I’ve been juggling the discount outlets with supermarkets for years, keeping spending at roughly 50 pounds (just over 85 euros) per week. From acqaintances, I’m aware that it is low. Even lower if one considers that I never get takeaways, very rarely eat out and when I do find fault with everything, and stubbornly think that the best restaurant is my kitchen.

It is difficult to cut corners on fruit and veg, although most street market vendors offer their products at a discount late in the day. Most of the stuff is mush at that point. If you are lucky you can pick up some of the more hardy vegetables, like runner beans, which freeze well.

I do cheat though. We rarely eat meat, and catch all our fish. I’ve now got a vegetable patch in the garden struggling in the present drought, and have a barter system going for a regular supply of potatoes. It must sound primitive according to the lifestyles of many Cypriots.

However I have no problem picking up the cheap rice and pulses, or stockpiling on the special offers. Having been literally born into the trade, so to speak, I firmly believe there is no difference between the loose stuff, particularly when it comes to pulses and grains, with the expensive packaged versions of food.

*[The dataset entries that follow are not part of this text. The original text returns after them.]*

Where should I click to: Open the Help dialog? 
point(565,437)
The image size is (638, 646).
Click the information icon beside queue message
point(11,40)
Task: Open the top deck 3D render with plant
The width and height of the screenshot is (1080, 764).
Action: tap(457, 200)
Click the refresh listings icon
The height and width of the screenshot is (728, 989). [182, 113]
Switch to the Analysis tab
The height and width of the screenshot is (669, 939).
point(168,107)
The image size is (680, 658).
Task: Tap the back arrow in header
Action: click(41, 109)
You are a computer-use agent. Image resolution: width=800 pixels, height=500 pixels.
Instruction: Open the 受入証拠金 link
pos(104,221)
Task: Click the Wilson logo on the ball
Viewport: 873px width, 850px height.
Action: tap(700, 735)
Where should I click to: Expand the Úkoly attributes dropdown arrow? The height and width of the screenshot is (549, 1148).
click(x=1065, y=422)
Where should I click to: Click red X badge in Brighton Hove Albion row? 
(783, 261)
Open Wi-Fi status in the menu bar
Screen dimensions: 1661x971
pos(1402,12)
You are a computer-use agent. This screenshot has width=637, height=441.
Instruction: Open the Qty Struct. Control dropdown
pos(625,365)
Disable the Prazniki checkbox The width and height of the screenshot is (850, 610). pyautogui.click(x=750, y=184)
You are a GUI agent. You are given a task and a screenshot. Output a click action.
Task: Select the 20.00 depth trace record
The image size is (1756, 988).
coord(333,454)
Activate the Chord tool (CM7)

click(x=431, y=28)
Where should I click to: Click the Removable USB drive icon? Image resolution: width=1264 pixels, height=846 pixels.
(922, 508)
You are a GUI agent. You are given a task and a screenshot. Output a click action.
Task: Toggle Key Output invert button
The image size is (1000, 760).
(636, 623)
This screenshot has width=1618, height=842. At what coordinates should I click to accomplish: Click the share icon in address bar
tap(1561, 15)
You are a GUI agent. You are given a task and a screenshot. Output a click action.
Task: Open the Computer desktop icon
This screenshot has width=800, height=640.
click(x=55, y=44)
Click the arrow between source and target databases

The source is the same, it all depends on how it’s cooked. Cheese, probably my single biggest food expense for a family of four, is always bought unpackaged, it’s about 10-20 per cent cheaper than the packaged versions.

I would draw the line at beer. Some of the cheaper imported stuff we have tried has been compared to pee, so I stick to the local brands.

The key to spending is planning. Going to the discount outlets too regularly – I’ve already devoured my jar of mixed pickle – defeats the purpose. I really should have bought four jars, because I have no inclination of shelling out 4.03 euros at the place down the road, or spending the petrol just for one jar. So I’ll just have to suffer.

The obsession with discount outlets does come with a health warning. The most obvious is that one can go overboard, and that mixed pickle is addictive.

The more insidious one is consumers should bear in mind that there could be dumping tactics at work – producers selling below cost to gain a foothold in a market – to explain large margins of difference in prices.

I am uncomfortably aware that spending my money on cheap imports is depriving my local economy of income. Unchecked, it manifests itself as gaping trade deficits, potential loss of income for the local producers, possibly spiralling unemployment and loss of tax earnings for the state. And despite what anyone thinks, the state is all of us taxpayers, collectively. When that happens governments usually whip out the begging bowl for more taxes to plug deficits.

It’s a long shot worth bearing in mind. But with national CPI food prices running at 6.4 percent year on year in May, and my electricity bill up 7.3 percent, it’s a risk I’m prepared to take.